The rolwincor_1win function estimates the rolling window correlation between TWO time series (bi-variate case) sampled on identical time points for ONLY ONE window-length (time-scale) and plots the rolling correlation coefficients and their respective p-values. rolwincor_1win uses the functions running (package:gtools), the native R functions cor, cor.test, and p.adjust (package:stats), and some pieces of code written specifically to our R RolWinMulCor package.

Value

Outputs:

Numerical output: a list containing Correlation_coefficients, P_values_corrected, and
P_values_not_corrected, which are self-explanatory, as well as CorMethod, left_win, righ_win, and widthwin, which indicate the method used to estimate the correlations, first and last time element of the rolling correlation matrix, and the window-length (time-scale).

Author(s)

Josué M. Polanco-Martínez (a.k.a. jomopo).
BC3 - Basque Centre for Climate Change, Bilbao, SPAIN.
Web1: https://scholar.google.es/citations?user=8djLIhcAAAAJ&hl=en.
Web2: https://www.researchgate.net/profile/Josue-Polanco-Martinez.
Email: [email protected], [email protected].

References

Benjamini, Y., and Hochberg, Y. (1995). Controlling the false discovery rate: a practical and powerful approach to multiple testing. Journal of the Royal Statistical Society Series B, 57 (1), 289-300. <URL: doi:10.1111/j.2517-6161.1995.tb02031.x>.

Polanco-Martínez, J. M. (2019). Dynamic relationship analysis between NAFTA stock markets using nonlinear, nonparametric, non-stationary methods. Nonlinear Dynamics, 97(1), 369-389. <URL: doi:10.1007/s11071-019-04974-y>.

Polanco-Martínez, J. M. (2020). RolWinMulCor : an R package for estimating rolling window multiple correlation in ecological time series. Ecological Informatics, 60, 101163. <URL: doi:10.1016/j.ecoinf.2020.101163>.

Telford, R.: Running correlations – running into problems (2013). <URL:
https://quantpalaeo.wordpress.com/2013/01/04/>.

Examples

# Testing the function rolwincor_1win (bi-variate case)

——

Answer these from the rolwincor_1win help page above:
(a) Which package supplies the running function?
(b) What does widthwin indicate in the numerical output?
(c) In which journal did the 2020 RolWinMulCor article appear?

● **Data section**
——

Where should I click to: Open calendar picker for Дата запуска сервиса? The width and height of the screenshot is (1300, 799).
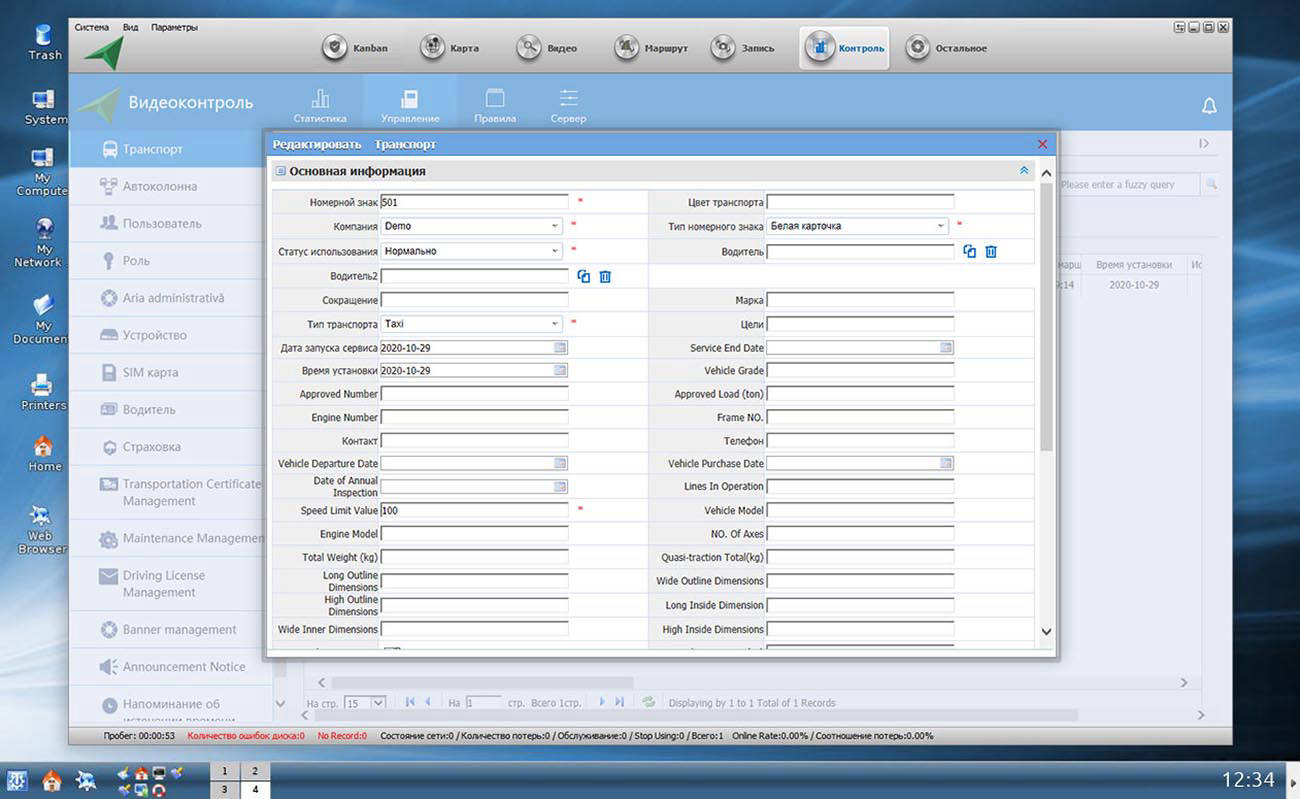560,347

——

● **Solution to this problem**
(a) gtools
(b) The window-length (time-scale)
(c) Ecological Informatics